BTW...Girecek or Green is not gonna help Telfair....its more of that kool aid you guys drink daily by the gallon from nash. Doesnt Miles have potential? 

Bassy, Miles, and Williams are fools gold while Paul is the real deal. Thats who we pick....and thats the bottom line.


----------



## Talkhard (May 13, 2003)

> Bassy, Miles, and Williams are fools gold while Paul is the real deal. Thats who we pick....and thats the bottom line.


I guess I missed the announcement that you are the Blazers new GM.


----------



## mixum (Mar 19, 2003)

lets put it this way....if i was Gm, vince carter would be on the team right now and we wouldnt be excited about lottery picks that we will eventually screw up.


----------



## Billy (Jan 28, 2003)

mixum said:


> lets put it this way....if i was Gm, vince carter would be on the team right now and *we wouldnt be excited about lottery picks* that we will eventually screw up.

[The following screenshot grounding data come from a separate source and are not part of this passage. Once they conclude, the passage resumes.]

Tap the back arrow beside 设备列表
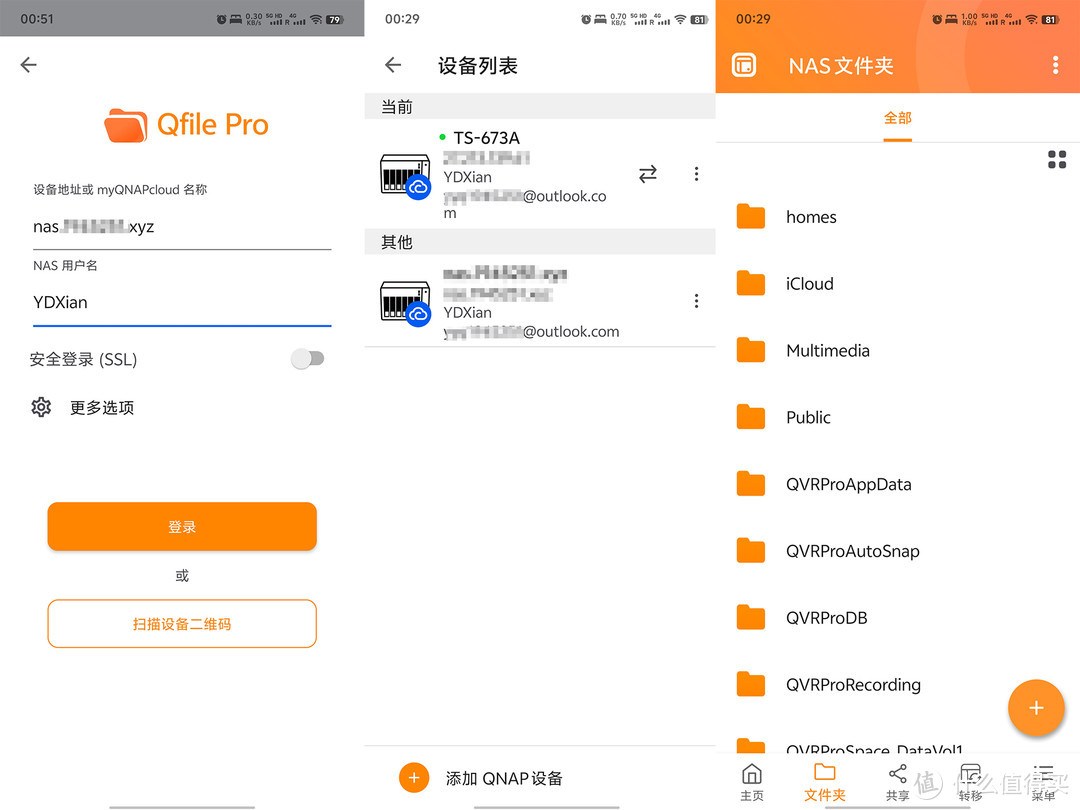 point(393,65)
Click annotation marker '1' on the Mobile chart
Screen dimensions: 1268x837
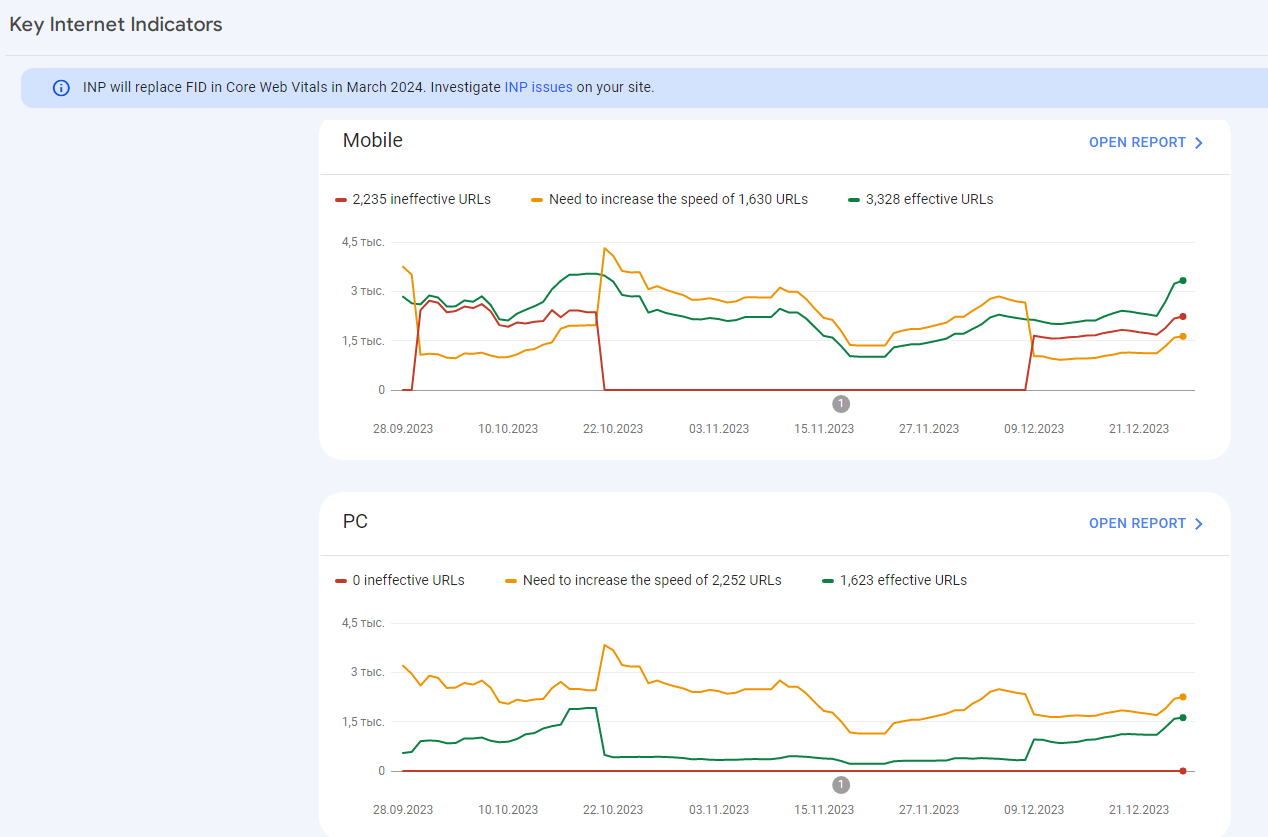pyautogui.click(x=841, y=404)
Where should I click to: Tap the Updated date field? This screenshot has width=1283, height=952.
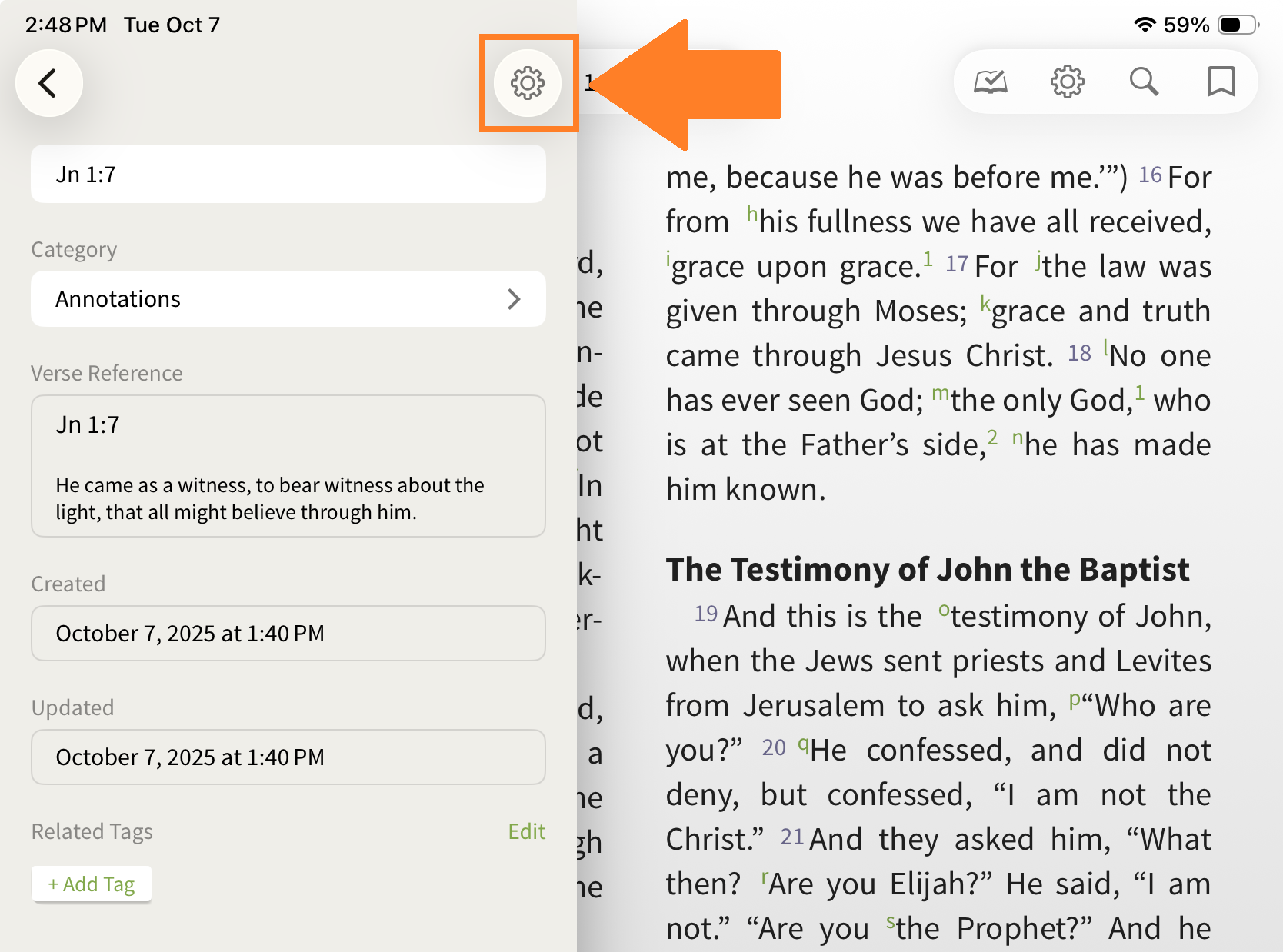coord(288,757)
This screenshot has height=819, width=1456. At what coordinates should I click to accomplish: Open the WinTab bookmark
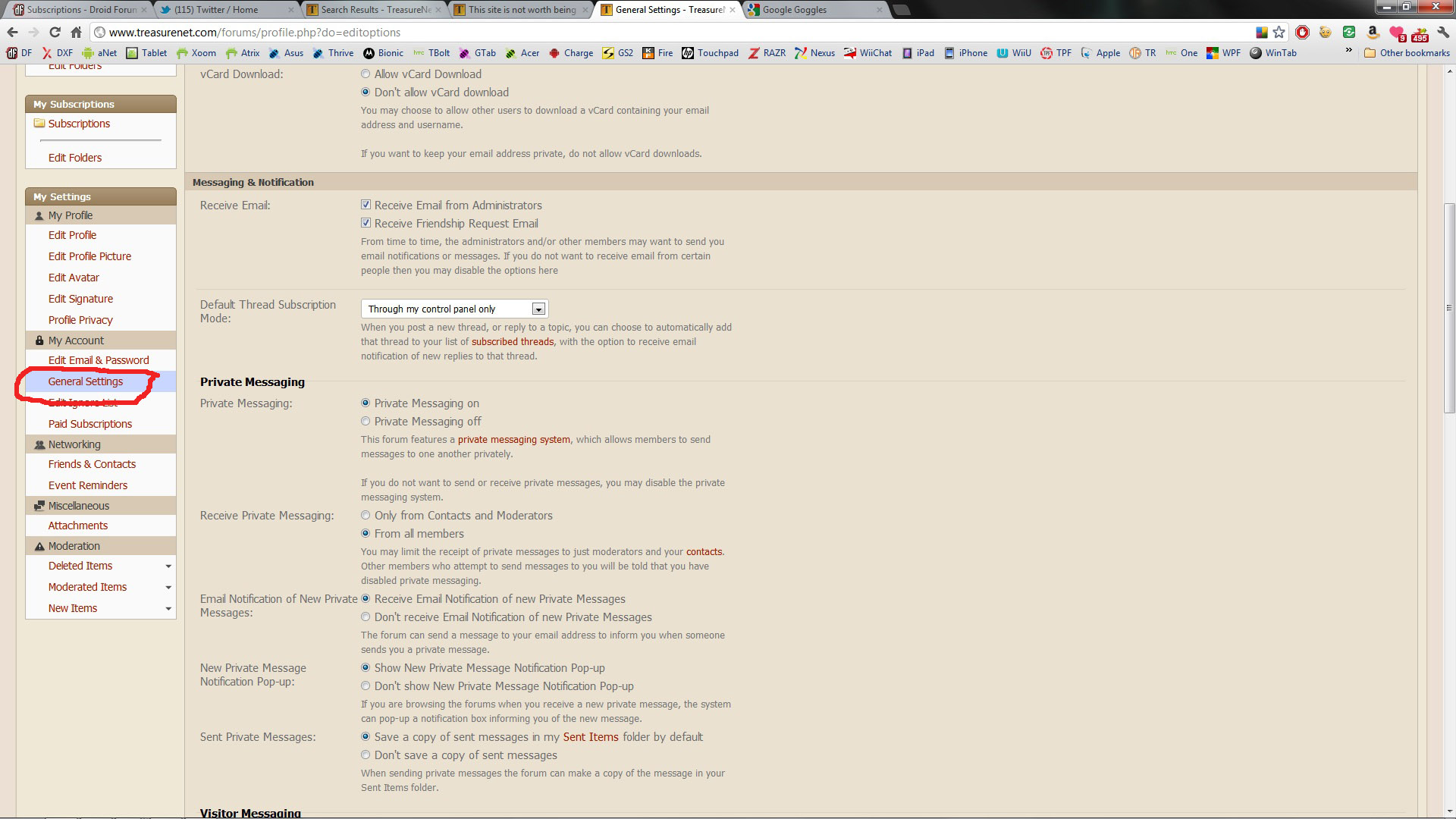pyautogui.click(x=1273, y=53)
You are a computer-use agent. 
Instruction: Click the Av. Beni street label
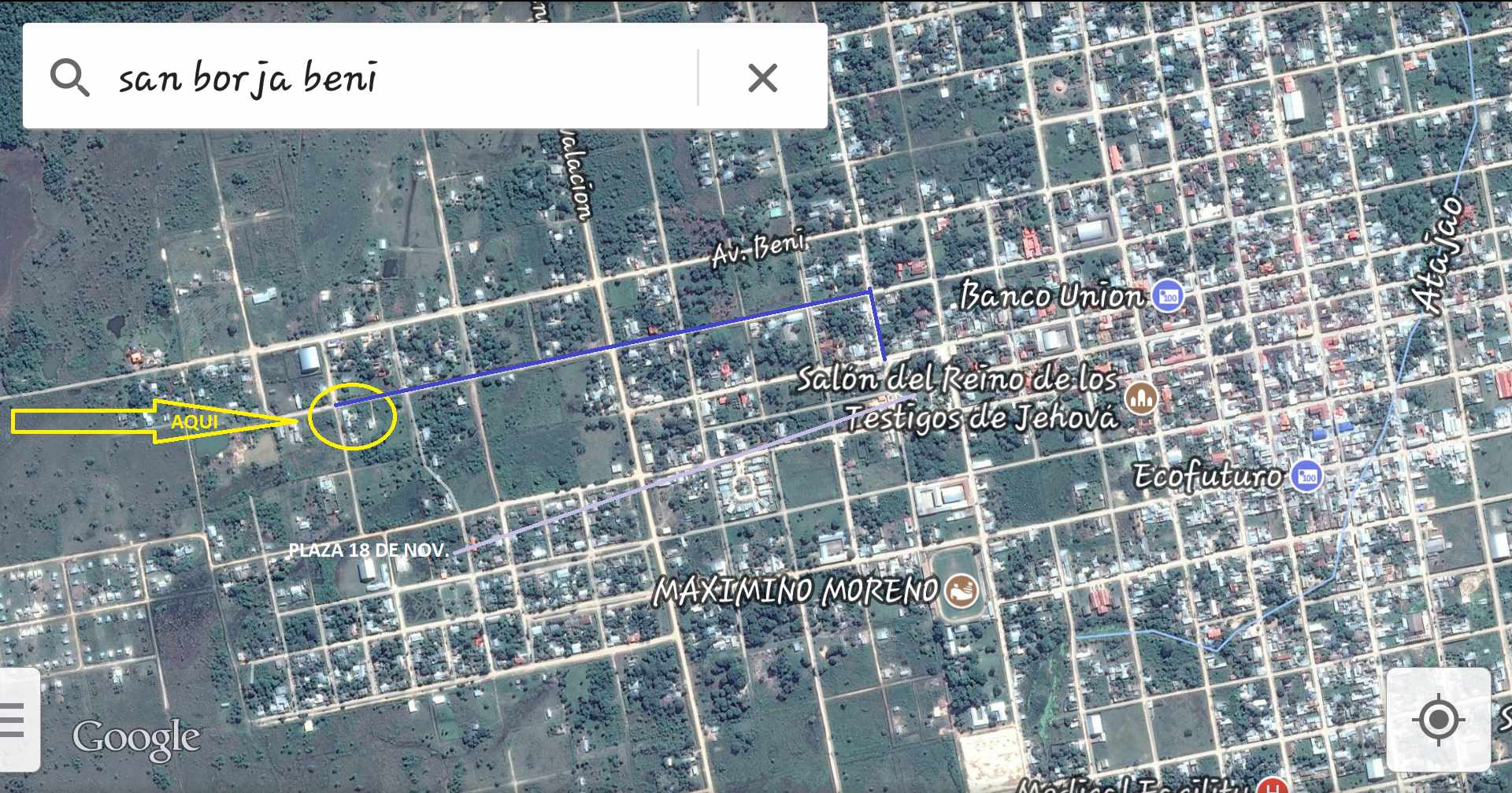[x=758, y=248]
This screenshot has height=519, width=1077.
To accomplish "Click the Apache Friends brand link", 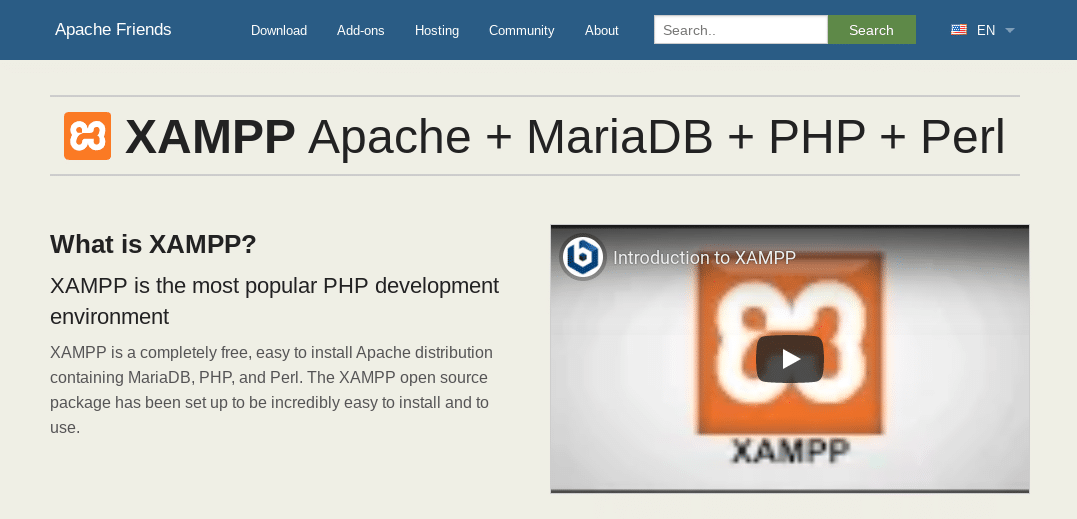I will click(x=113, y=30).
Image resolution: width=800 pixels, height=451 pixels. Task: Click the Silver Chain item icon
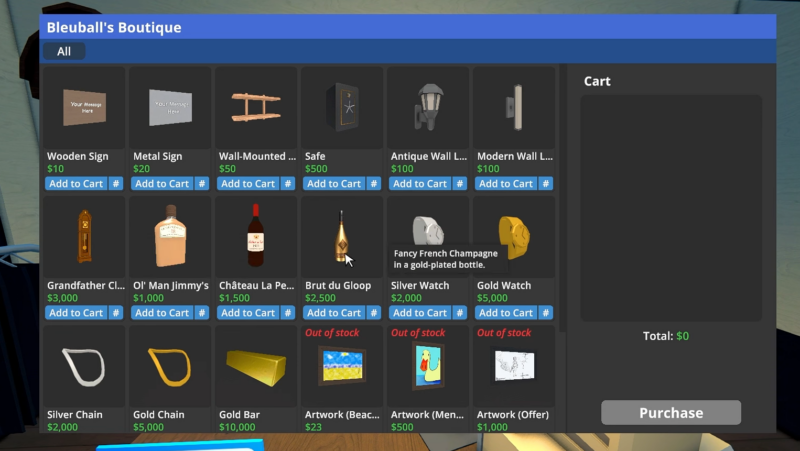coord(84,366)
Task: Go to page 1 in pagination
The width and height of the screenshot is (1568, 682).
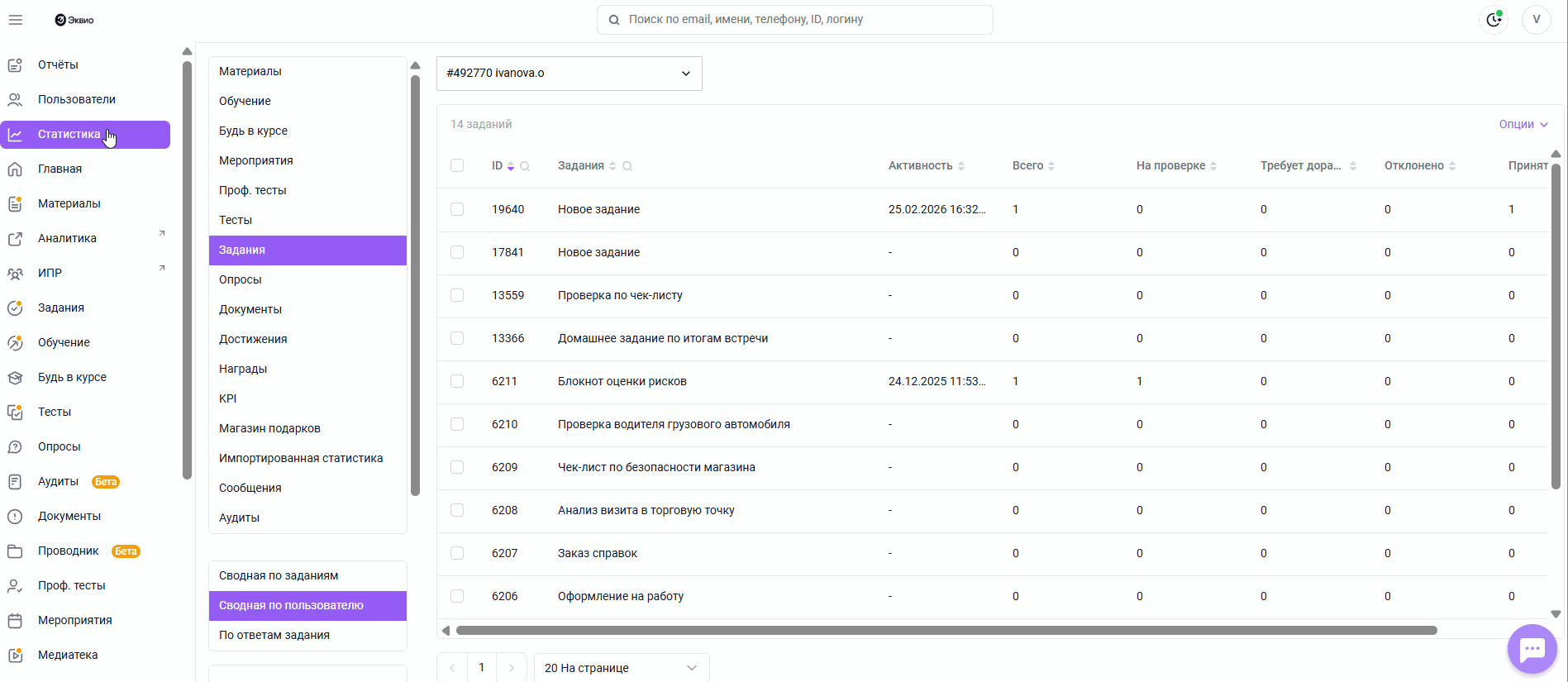Action: pyautogui.click(x=482, y=668)
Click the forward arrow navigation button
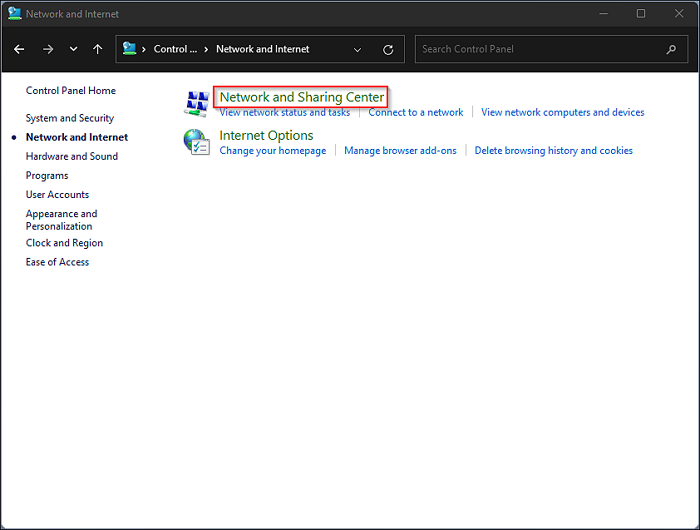The image size is (700, 530). 47,49
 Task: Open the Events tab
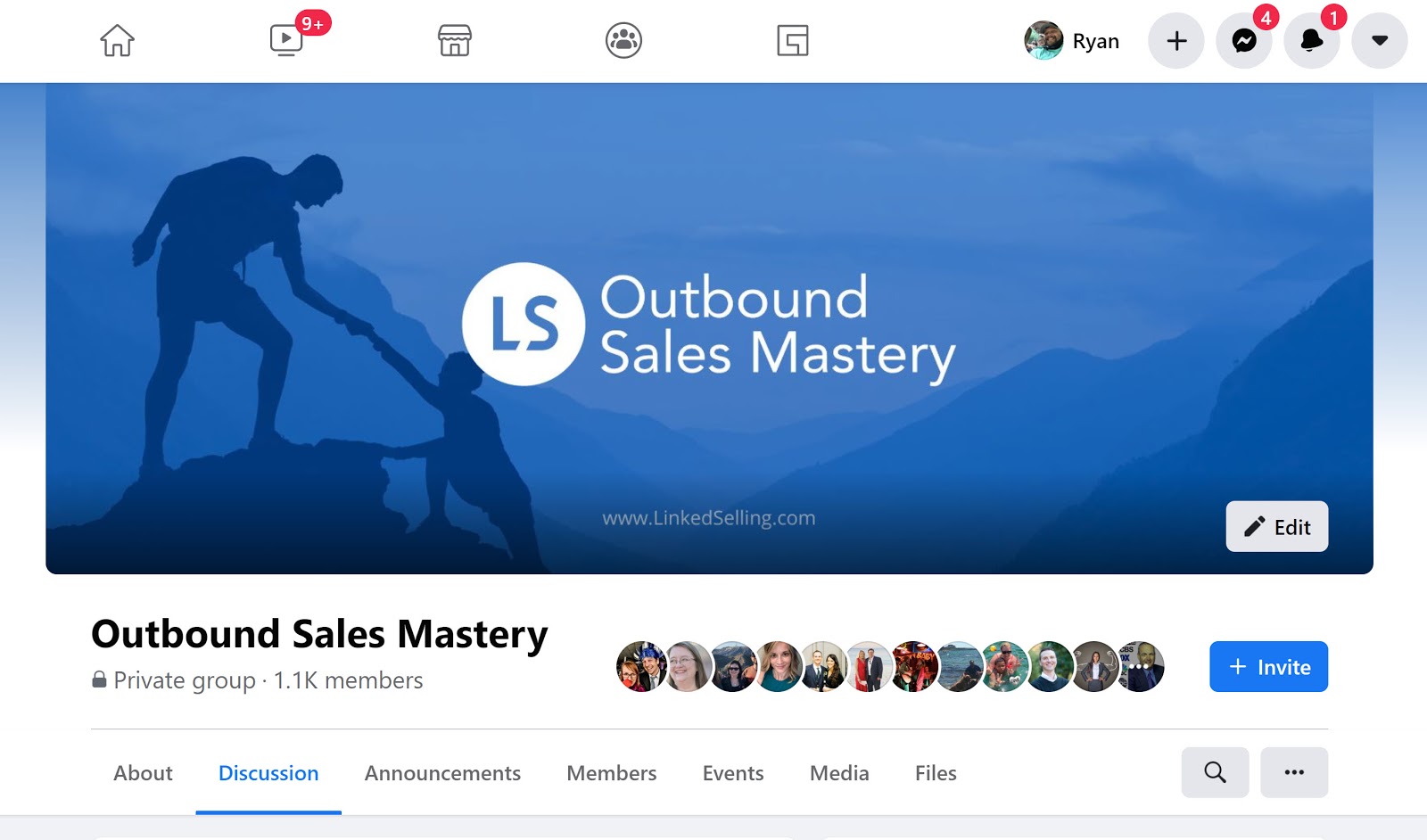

You're right because you would have traded that pick to get Carter.


----------



## crandc (Sep 15, 2004)

One thing I can say with absolute certainty. As sure as 1 + 1 = 2, if Chris Paul goes to any other NBA team mixum will say how great he is and how much the Blazers screwed up for not getting him. No matter how well Telfair develops he will not be as good. But if for whatever reason the Blazers do draft and keep Chris Paul, mixum will say that he totally sucks and that the Blazers wasted a lottery pick but because they didn't hire him as GM they will have endless lottery picks to screw up....


----------



## Foulzilla (Jan 11, 2005)

mixum said:


> BTW...Girecek or Green is not gonna help Telfair....its more of that kool aid you guys drink daily by the gallon from nash. Doesnt Miles have potential?


Well done. You got through a post only using the term "kool aid" once, and even that was near the end. I'm so proud, soon maybe you'll be able to break the addiction to that word completely. Keep at it, I believe in you!


----------



## mediocre man (Feb 24, 2004)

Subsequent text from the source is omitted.